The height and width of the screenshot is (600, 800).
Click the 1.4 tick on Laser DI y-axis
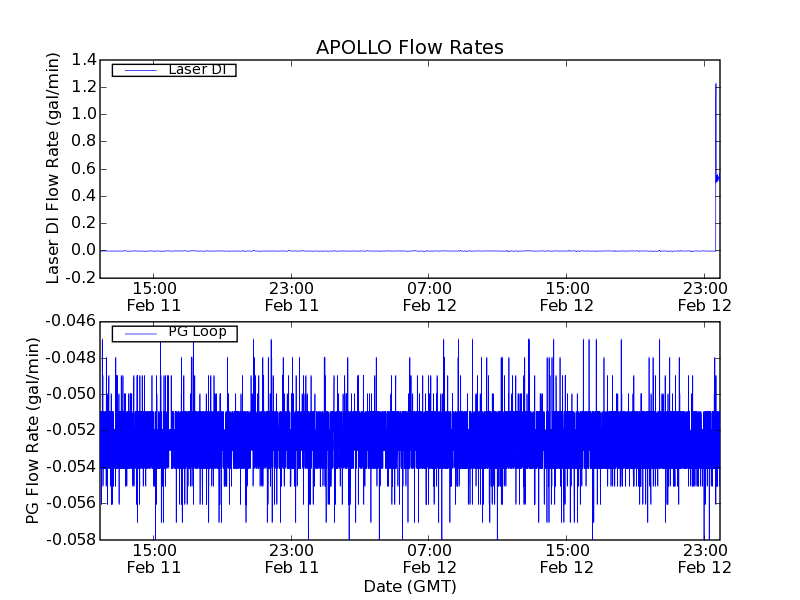click(84, 60)
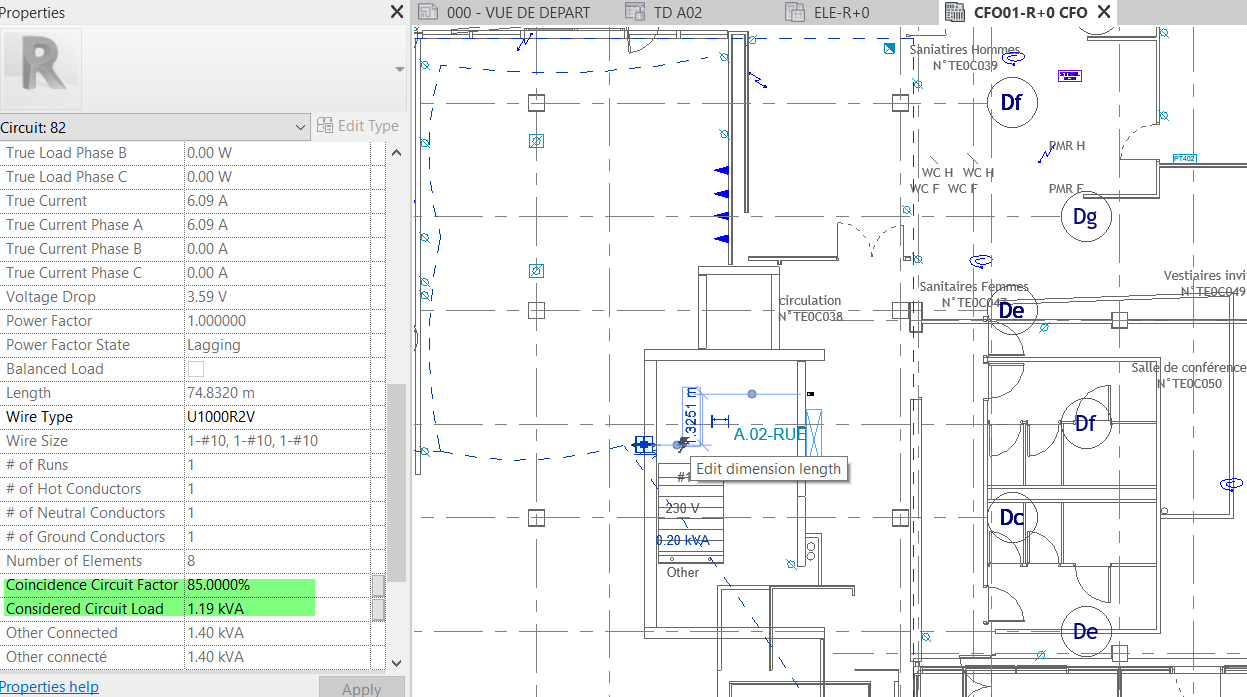Screen dimensions: 1247x697
Task: Select the A.02-RUE room label
Action: [766, 433]
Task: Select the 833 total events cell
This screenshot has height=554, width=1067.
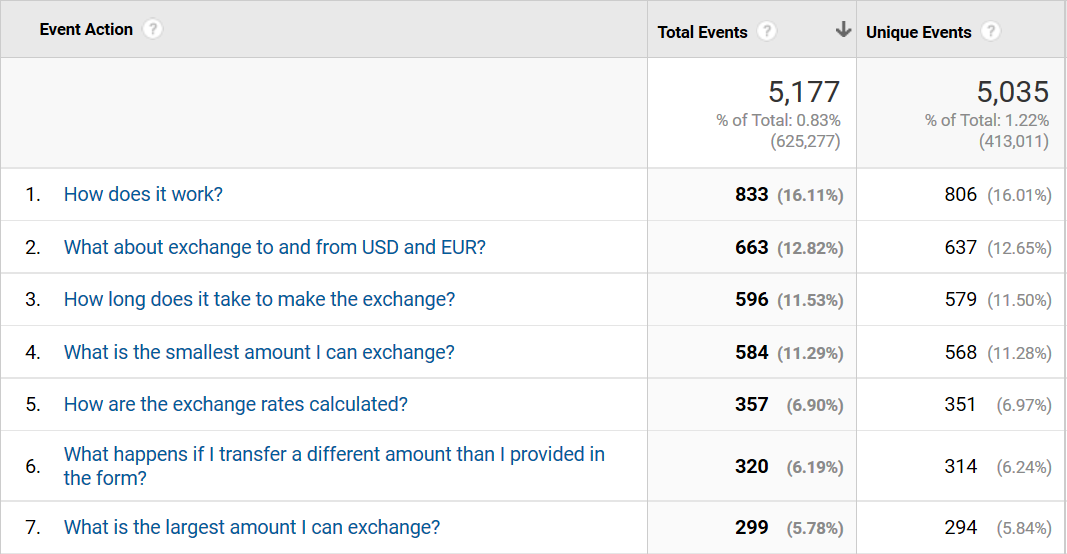Action: point(751,195)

--------

§ **Brief**:
Repeat word for word the lines beginning at the one with "Task: Select the 833 total events cell" and ending at the final line of the records above, both included, and no others. Leave the pictures out.

§ **Solution**:
Task: Select the 833 total events cell
This screenshot has height=554, width=1067.
Action: point(751,195)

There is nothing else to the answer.